Problem to work on: Copy, from the material below, each line where "height" shows up.
━━ Provided information
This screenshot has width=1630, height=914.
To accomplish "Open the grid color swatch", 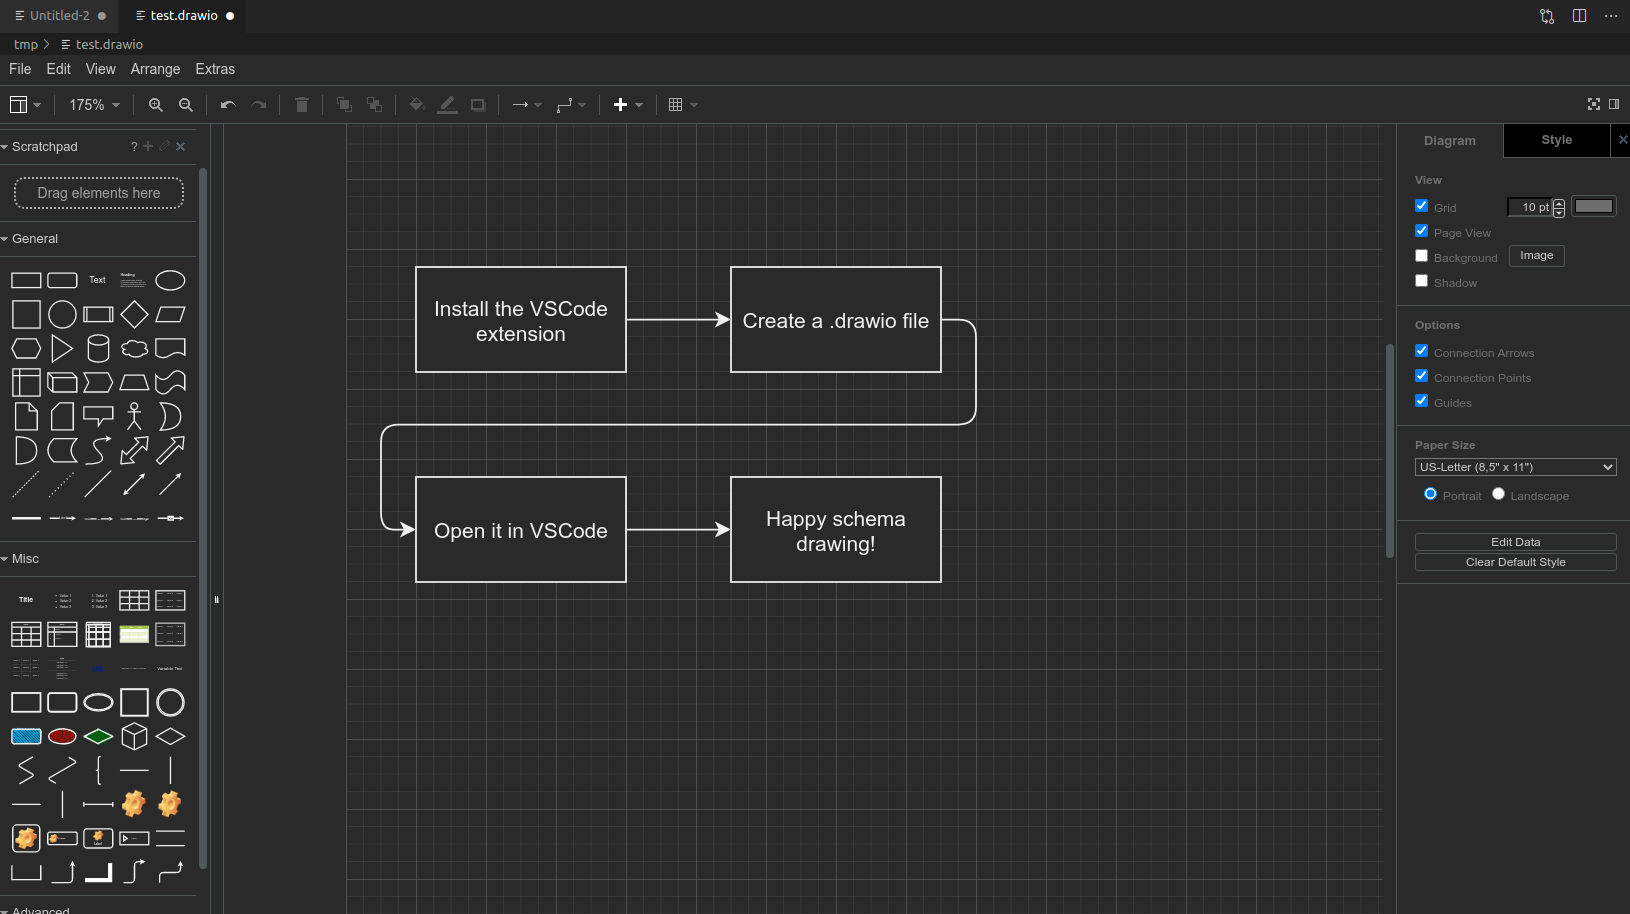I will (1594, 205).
━━━━
━━ Provided information
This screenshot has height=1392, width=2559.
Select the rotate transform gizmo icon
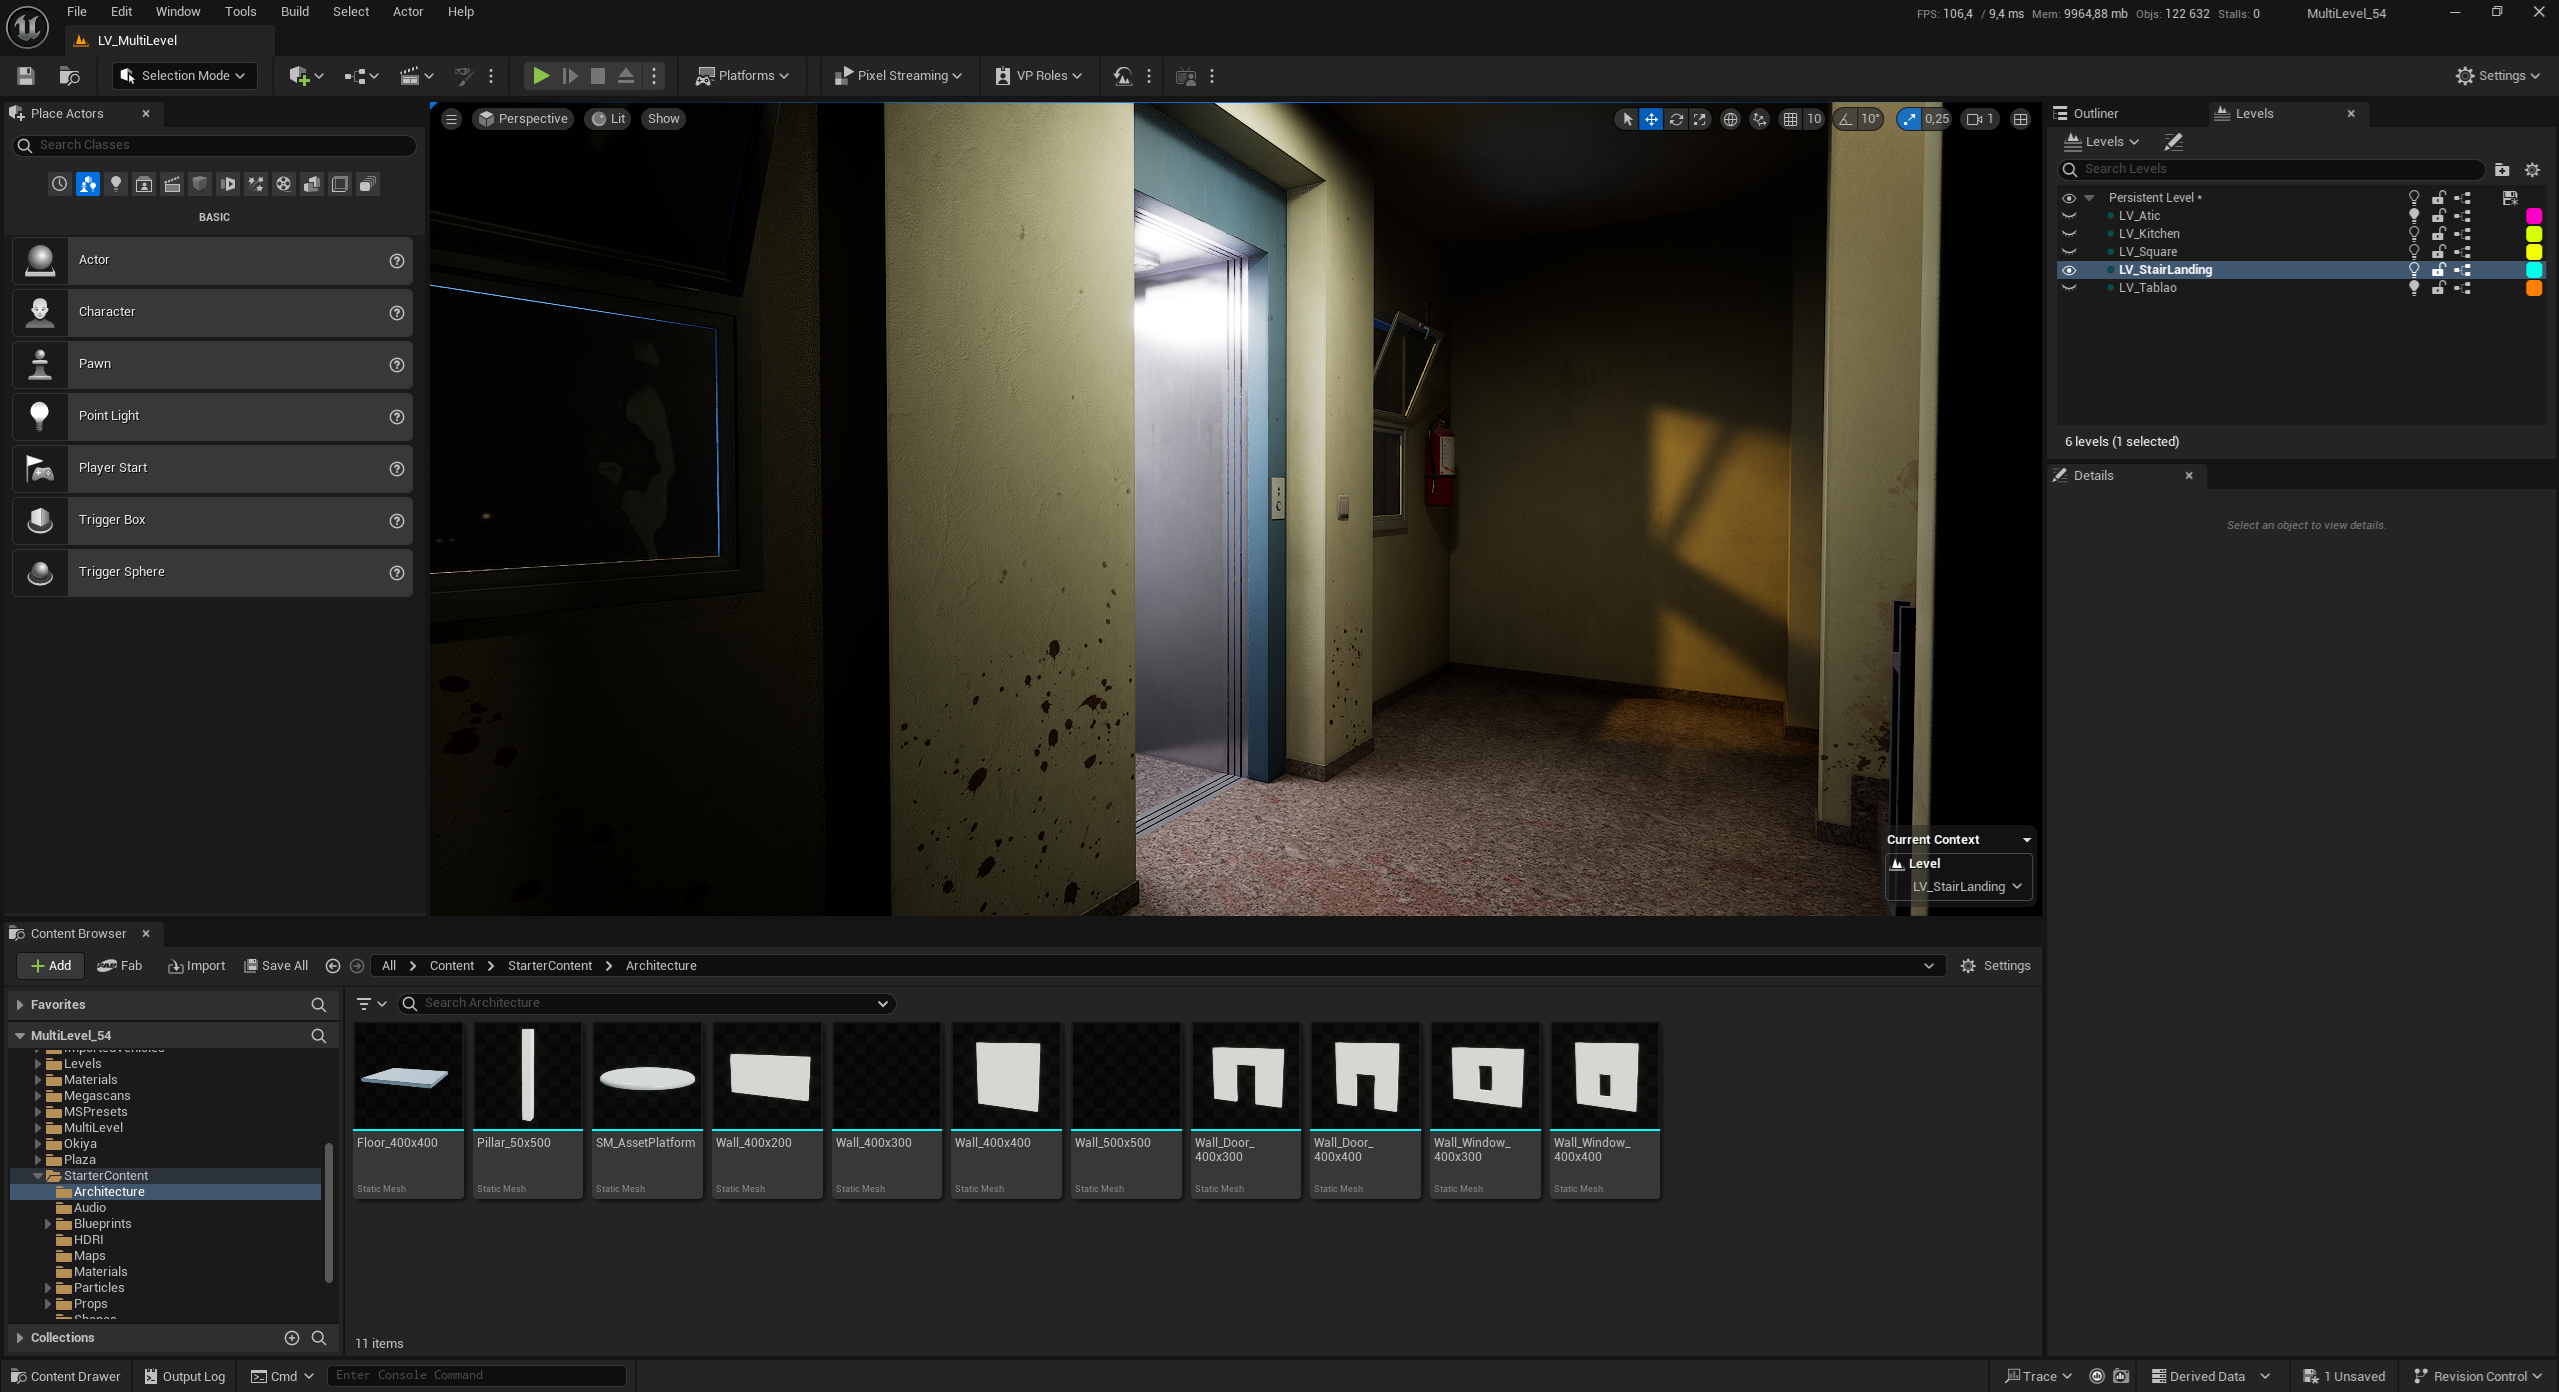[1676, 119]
━━━━
Solution to this task:
This screenshot has width=1630, height=914.
This screenshot has height=1392, width=2559.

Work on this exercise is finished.